### Source information
= = = = =
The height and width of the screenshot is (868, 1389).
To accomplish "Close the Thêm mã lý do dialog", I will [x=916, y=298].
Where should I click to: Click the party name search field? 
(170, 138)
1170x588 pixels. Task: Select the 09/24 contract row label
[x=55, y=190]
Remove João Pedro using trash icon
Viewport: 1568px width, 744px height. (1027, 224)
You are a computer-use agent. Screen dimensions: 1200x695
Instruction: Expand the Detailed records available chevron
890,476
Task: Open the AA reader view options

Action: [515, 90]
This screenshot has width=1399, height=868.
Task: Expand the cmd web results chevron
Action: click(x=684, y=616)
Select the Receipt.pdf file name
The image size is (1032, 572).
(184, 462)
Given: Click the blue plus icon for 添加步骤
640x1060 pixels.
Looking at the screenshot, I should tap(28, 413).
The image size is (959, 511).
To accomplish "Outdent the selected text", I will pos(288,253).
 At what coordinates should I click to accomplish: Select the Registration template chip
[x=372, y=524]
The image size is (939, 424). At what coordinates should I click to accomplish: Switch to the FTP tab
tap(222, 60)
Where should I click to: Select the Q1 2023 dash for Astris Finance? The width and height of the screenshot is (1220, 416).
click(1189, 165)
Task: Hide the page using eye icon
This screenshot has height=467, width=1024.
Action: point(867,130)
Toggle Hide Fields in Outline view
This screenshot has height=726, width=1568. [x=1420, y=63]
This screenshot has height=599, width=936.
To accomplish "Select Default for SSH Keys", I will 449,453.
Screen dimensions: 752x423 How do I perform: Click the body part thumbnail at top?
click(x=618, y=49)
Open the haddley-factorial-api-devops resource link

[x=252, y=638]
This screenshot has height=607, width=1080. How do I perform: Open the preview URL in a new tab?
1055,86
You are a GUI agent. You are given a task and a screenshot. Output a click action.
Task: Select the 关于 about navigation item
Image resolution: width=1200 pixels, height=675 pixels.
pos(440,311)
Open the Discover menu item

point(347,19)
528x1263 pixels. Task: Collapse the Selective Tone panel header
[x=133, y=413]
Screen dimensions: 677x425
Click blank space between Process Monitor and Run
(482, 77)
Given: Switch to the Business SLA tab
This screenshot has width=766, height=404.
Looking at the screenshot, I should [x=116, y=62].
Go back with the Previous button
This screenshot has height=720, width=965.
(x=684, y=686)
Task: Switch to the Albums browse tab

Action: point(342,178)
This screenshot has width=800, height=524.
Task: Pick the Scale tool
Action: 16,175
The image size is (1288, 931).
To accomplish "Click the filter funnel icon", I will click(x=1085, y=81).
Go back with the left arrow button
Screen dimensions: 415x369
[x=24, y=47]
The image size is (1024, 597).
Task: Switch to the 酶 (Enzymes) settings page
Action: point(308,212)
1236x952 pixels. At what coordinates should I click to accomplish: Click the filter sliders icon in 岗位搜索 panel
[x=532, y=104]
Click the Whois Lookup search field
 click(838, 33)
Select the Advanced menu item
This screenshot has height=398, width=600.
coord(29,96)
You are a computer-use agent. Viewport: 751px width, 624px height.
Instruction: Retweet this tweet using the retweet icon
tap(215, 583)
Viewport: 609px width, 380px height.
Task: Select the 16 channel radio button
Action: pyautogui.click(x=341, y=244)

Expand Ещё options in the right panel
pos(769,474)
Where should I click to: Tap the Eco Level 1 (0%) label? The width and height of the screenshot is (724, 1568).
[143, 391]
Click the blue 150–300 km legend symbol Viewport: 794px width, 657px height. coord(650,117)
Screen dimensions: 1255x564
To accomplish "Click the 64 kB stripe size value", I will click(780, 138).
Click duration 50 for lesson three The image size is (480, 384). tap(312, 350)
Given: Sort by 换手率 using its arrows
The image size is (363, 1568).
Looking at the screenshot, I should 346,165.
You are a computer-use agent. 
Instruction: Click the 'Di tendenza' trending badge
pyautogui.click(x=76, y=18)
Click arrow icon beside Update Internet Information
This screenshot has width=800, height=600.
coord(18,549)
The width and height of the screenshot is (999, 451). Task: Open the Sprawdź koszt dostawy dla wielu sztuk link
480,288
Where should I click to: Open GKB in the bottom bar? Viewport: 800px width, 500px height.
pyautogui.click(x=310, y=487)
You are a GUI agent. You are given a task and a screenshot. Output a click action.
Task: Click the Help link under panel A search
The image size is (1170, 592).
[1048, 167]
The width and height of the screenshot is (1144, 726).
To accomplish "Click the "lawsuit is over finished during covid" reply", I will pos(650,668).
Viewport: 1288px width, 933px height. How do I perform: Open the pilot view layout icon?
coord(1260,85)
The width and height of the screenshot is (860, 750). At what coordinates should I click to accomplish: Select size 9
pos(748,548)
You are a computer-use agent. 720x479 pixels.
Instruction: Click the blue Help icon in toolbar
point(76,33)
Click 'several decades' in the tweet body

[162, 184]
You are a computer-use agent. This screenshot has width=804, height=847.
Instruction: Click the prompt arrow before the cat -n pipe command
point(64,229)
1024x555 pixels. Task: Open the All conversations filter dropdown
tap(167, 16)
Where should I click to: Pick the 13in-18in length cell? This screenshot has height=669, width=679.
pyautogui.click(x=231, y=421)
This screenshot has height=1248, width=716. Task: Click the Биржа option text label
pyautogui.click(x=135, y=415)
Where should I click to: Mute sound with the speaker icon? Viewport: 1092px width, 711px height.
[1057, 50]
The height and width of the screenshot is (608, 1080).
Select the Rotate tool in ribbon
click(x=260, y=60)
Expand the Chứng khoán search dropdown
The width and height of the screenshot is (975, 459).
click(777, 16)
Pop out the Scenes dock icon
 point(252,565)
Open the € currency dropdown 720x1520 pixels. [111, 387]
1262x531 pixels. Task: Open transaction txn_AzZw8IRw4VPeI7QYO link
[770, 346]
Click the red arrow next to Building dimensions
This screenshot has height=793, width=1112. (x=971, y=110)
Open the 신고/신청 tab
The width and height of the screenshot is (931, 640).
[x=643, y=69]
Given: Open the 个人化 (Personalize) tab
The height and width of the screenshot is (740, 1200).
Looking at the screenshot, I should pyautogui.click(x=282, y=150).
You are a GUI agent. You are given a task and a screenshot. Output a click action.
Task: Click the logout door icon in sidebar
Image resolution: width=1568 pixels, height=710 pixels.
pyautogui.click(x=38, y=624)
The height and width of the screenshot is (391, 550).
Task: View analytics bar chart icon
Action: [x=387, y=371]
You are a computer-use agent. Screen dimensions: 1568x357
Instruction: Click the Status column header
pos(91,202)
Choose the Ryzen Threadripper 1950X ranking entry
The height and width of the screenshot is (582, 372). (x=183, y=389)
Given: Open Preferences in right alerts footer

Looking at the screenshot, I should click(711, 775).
= = = = =
### Description of the task
When a line in the listing includes the word "computer", report that line in full.

### Problem solution
You are a computer-use agent. Screen dimensions: 1200x695
You are a computer-use agent. Viewport: 751px width, 624px height.
You are a computer-use agent. 
You are a computer-use agent. 720x479 pixels.
You are a computer-use agent. This screenshot has width=804, height=847.
You are a computer-use agent. Screen dimensions: 1568x357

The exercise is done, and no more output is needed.